■ To do
Recreate the listing that follows line for line, without pictures.

■ Input

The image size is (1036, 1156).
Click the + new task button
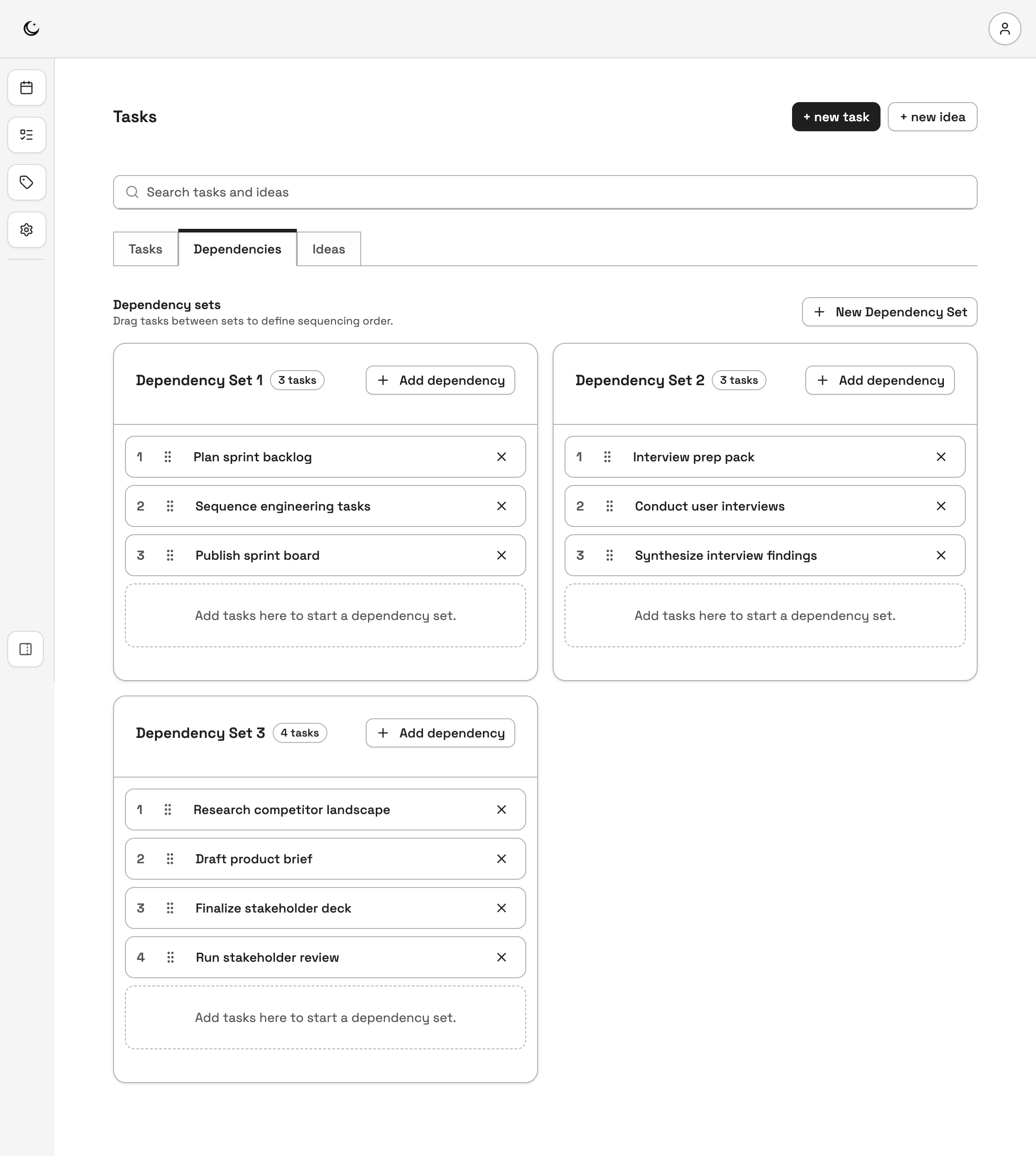[x=836, y=117]
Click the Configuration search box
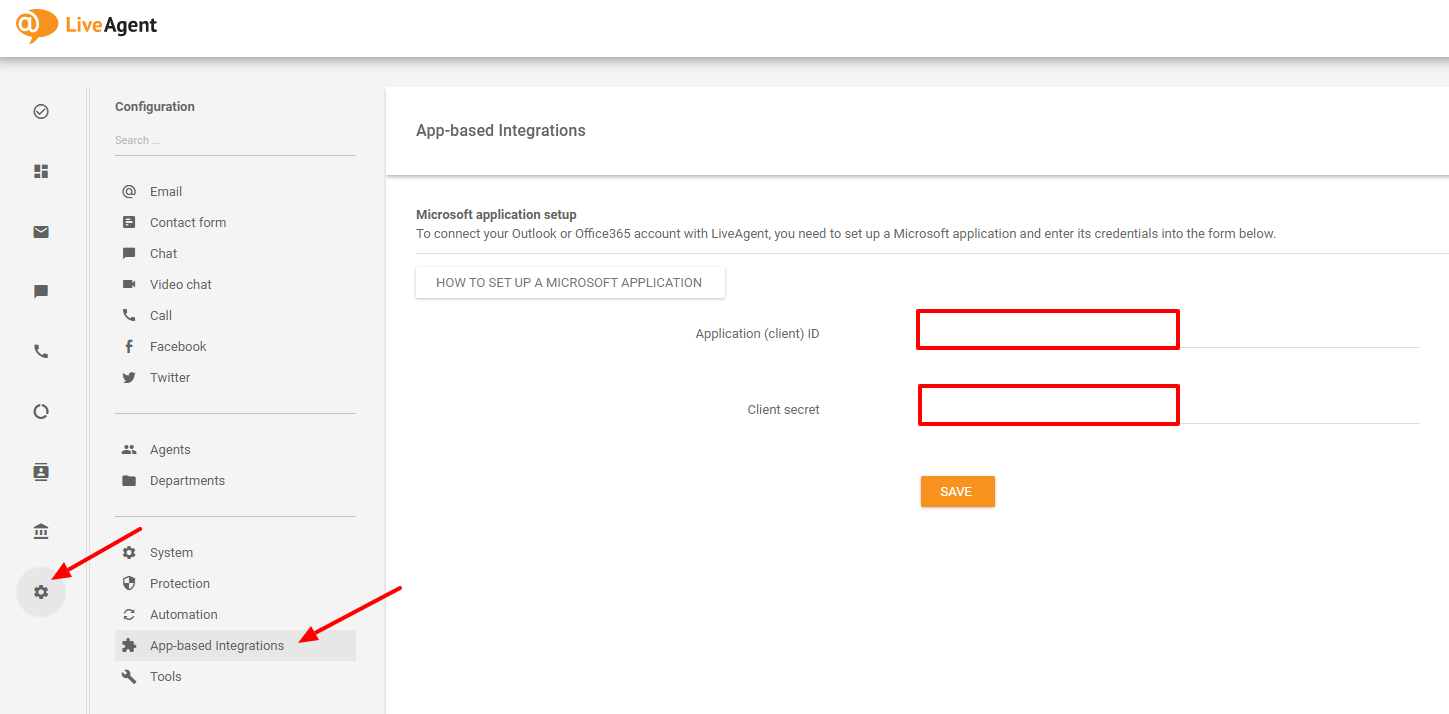This screenshot has height=714, width=1449. (234, 141)
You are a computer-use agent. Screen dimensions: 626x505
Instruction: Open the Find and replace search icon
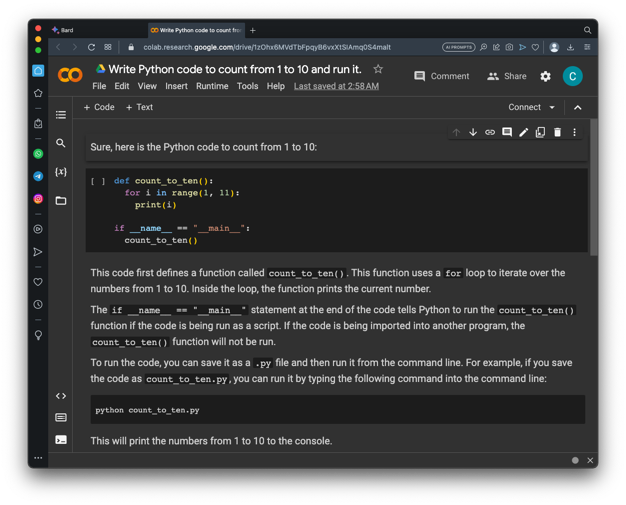(61, 143)
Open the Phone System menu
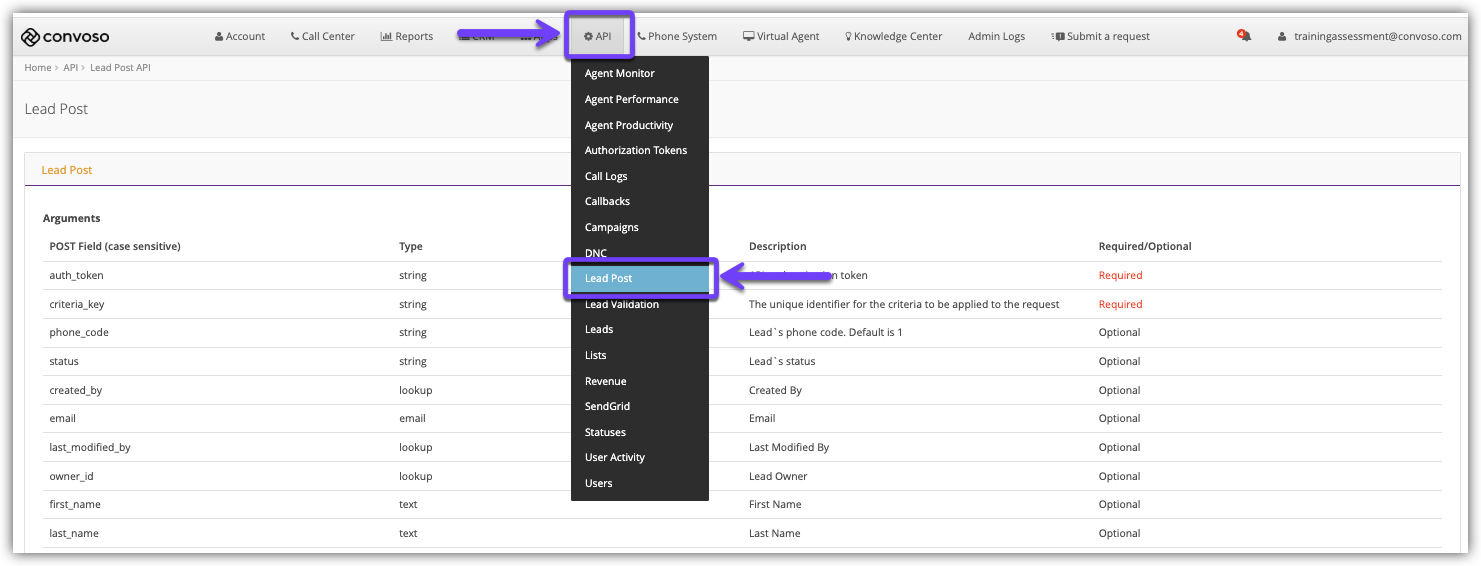The width and height of the screenshot is (1481, 566). (x=677, y=37)
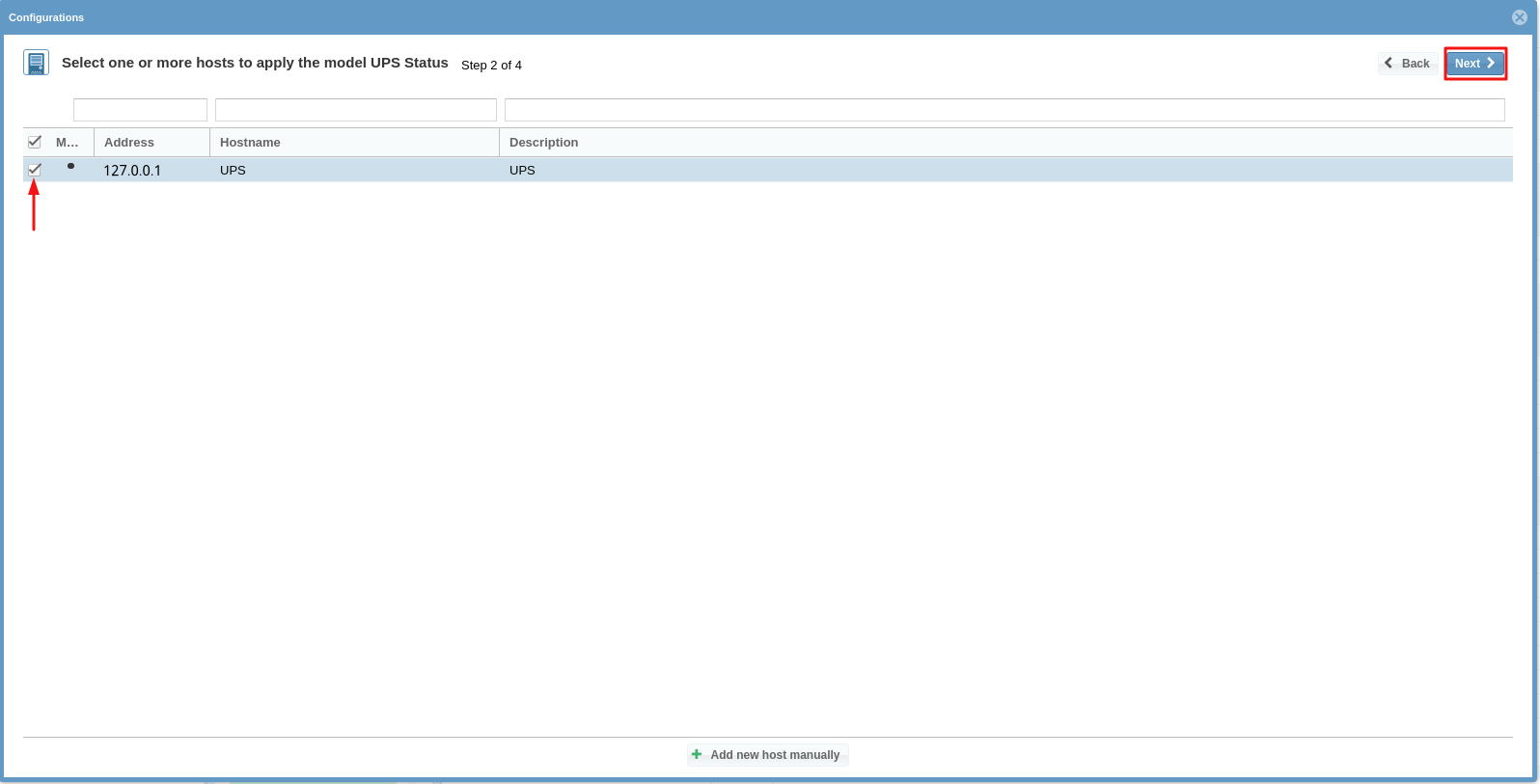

■ Written solution
The image size is (1036, 1156).
Click the + new task button
[x=836, y=117]
Click the Configuration search box
This screenshot has height=714, width=1449. (234, 141)
You are a computer-use agent. Screen dimensions: 626x505
Instruction: Open the Find and replace search icon
(61, 143)
Open the Phone System menu
The width and height of the screenshot is (1481, 566). (x=677, y=37)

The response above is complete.